Three years ago, Patrick Wolf and colleagues published a powerful defense of the D.C. Opportunity Scholarship Program (OSP): In an IES-funded, gold-standard study, they found that merely offering a student access to a voucher through OSP increased that student’s graduation rate by 12 percentage points. Those who actually used a voucher saw their grad rates jump by 21 percentage points. This article resurrects that research—but with a twist. The authors reanalyze the data against the work that several economists have done to estimate the value of a high school diploma (based on lifetime earnings and tax payments, lifespan and health, and crime rate). Using these metrics, Wolf and co-author Mike McShane estimate the societal return on investment for the increased graduation rate afforded to the District of Columbia by the OSP. (Remember that the program is federally funded; DCPS was held financially harmless when students exited for private schools, meaning that the program’s price tag—$70 million—represented a real additional cost to all U.S. taxpayers, not just those in the District.) Analyses show that the OSP marked a net societal value of about $183 million over the lifetime of the graduates, or $2.62 in benefit for every dollar spent (though Wolf and McShane admit to working with imperfect metrics; depending on how they sliced the data, the benefit ranged from 36 cents to $7.82). Just further proof that D.C.’s voucher program is well worth it.
SOURCE: Patrick J. Wolf and Michael McShane, “Is the Juice Worth the Squeeze? A Benefit/Cost Analysis of the District of Columbia Opportunity Scholarship Program” (Association of Education Finance and Policy Journal, vol. 8, no. 1, 2013).

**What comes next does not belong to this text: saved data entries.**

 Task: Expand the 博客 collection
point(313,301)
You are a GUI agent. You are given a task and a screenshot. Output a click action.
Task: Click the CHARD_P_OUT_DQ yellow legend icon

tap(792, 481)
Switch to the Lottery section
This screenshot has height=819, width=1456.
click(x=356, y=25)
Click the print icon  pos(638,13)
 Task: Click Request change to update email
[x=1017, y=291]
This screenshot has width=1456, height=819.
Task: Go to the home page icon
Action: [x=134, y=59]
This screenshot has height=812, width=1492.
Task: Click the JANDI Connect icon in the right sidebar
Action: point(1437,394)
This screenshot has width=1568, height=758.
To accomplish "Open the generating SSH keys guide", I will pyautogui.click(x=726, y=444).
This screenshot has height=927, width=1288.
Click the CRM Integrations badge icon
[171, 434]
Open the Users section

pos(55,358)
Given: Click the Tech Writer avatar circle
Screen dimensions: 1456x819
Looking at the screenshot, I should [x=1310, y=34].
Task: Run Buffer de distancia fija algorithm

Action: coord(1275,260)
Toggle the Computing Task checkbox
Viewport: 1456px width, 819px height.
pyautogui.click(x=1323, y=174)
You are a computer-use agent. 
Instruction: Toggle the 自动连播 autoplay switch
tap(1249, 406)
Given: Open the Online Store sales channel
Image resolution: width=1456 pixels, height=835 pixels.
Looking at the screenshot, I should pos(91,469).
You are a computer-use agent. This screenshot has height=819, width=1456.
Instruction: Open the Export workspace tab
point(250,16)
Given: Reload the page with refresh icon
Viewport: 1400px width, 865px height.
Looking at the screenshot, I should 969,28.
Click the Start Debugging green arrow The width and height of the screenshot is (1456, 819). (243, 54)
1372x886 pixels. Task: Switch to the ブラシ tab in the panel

Awash in logical fallacies and pro-labor ideology, this position paper from the Chicago Teacher Union takes a swing at “corporate reform groups” (hat tip to Advance Illinois and Stand for Children for making that list!) and the accountability reforms that they support. And it whiffs. Time and again. The paper is premised on the notion that “as much as 90% of variation in student growth is explained by factors outside the control of teachers” and, therefore, evaluating educators based on student growth is roundly unfair. Yet myriad studies have shown that teachers are the number one in-school factor for student success. And gobs of educators—many of them unionized—have shown that, in fact, demography is not destiny. (The CTU authors also ignore the latest value-added techniques that make it possible to identify the best teachers regardless of student background.) The eight pages of this skimpy screed are rife with diluted or twisted truths that downplay the importance of a high-performing teacher in every classroom (and do little to prove that standardized testing would harm any but the lowest performing teachers—which harm might well turn into great good for their oppressed pupils). Still, there is one line in the brief with which the Gadfly can agree: “Research shows students who are tasked with intellectually demanding work that promotes disciplined inquiry…score higher on standardized tests.” Good thing that the accountability movement doesn’t preclude (and, indeed, encourages) just such quality teaching.